Ces « accords concertés pour un développement solidaire » provoquent la déconstruction des sous-ensembles régionaux africains et risquent de provoquer des affrontements entre Etats. Ils ont aussi pour effet de vider les pays de leur « substance grise » alors que se met en place le retour des « inutiles » puisque l’aide au développement est soumise au retour des migrants.

Les nouvelles routes de migrations issues des politiques européennes

Malgré la mise en place de barrières depuis les années 1970, les migrations ont toujours continué car elles sont l’essence même de l’Homme.

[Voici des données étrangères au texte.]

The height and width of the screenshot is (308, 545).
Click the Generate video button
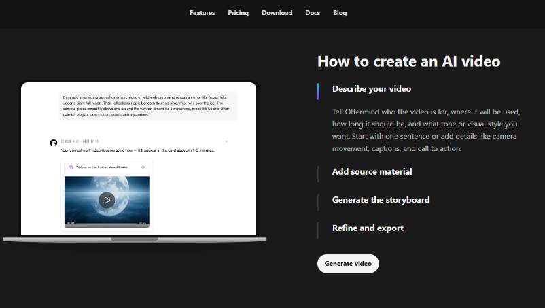(x=348, y=264)
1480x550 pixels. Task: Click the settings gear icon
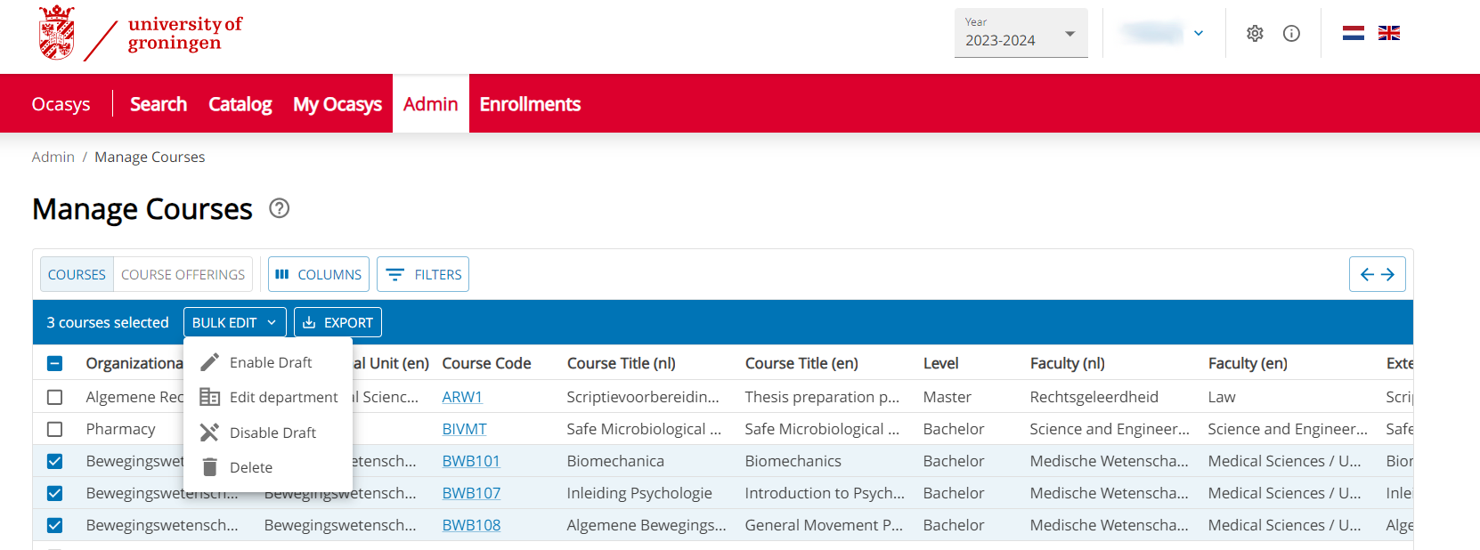tap(1255, 34)
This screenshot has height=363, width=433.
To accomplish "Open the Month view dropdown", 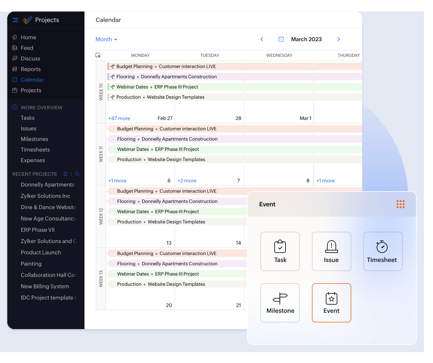I will pos(106,39).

Après la crise pétrolière de 1974, une nouvelle ère sonne pour les candidats à la migration. Les barrières apparaissent aux frontières et les migrants se voient contraints de diversifier leurs destinations. En Afrique, c’est d’abord vers l’Afrique du Sud que partent les Sénégalais. En Europe, ils se tournent vers l’Italie car le passage vers la France est facilité par la mise en place de réseaux clandestins de passeurs. L’insertion s’effectue d’abord dans le commerce et dans l’industrie du cuir. Les régularisations sont facilitées par la mise en place de lois (loi Martelli en 1990 et loi Sini en 1994).

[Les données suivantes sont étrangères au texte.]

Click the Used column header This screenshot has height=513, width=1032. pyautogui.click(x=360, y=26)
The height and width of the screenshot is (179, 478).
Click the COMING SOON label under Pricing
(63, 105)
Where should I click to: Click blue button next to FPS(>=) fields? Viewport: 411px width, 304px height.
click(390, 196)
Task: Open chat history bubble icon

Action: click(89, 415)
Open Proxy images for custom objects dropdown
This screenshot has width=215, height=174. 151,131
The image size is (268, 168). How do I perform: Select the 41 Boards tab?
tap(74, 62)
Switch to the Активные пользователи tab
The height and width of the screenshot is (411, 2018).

La diversification des pays d’accueil va se poursuivre avec la demande de main d’œuvre d’une Espagne en pleine croissance dés le début des années 2000. Elle est alimentée par les migrants sénégalais établis à Nouadhibou en attente d’une entrée en Europe. L’Espagne devient alors la première destination occidentale : entre 2004 et 2009, les migrants y augmentent de 60 %. Mais les besoins de main d’œuvre se ralentissent dès 2008, lorsqu’apparaît une nouvelle crise économique.
Même si l’Espagne ouvre largement ses portes, elle ne peut accueillir légalement la multitude des candidats au départ. Le nouvel Eldorado va alors engendrer une nouvelle route d’immigration clandestine : la filière des pirogues se développe à partir de 2005. Les jeunes empruntent des pirogues pour rallier les îles Canaries, étape pour l’Espagne. C’est l’alternative terrible mais pleine de symbolisme : « Barça walla Barsakh », « Barcelone ou la mort ».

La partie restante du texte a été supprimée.